TASK TO CARRY OUT:
All lines in the entries below that hold "Given" make up the answer.
*** THE DATA Section Begins ***
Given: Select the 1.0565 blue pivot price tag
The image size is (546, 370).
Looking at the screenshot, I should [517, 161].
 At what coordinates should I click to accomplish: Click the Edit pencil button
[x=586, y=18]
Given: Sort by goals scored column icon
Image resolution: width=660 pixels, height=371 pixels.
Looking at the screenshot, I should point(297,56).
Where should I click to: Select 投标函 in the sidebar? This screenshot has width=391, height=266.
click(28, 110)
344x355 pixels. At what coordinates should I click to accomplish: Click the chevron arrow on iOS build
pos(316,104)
*** THE DATA Section Ends ***
*** THE DATA Section Begins ***
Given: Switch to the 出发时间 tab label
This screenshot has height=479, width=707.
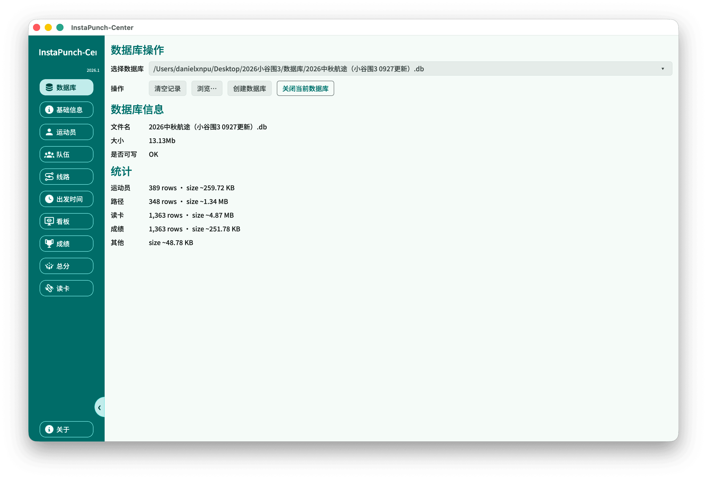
*** THE DATA Section Ends ***
RESPONSE TO THE TASK:
Given: Select the 1.0565 blue pivot price tag
Given: Sort by goals scored column icon
Given: Switch to the 出发时间 tab label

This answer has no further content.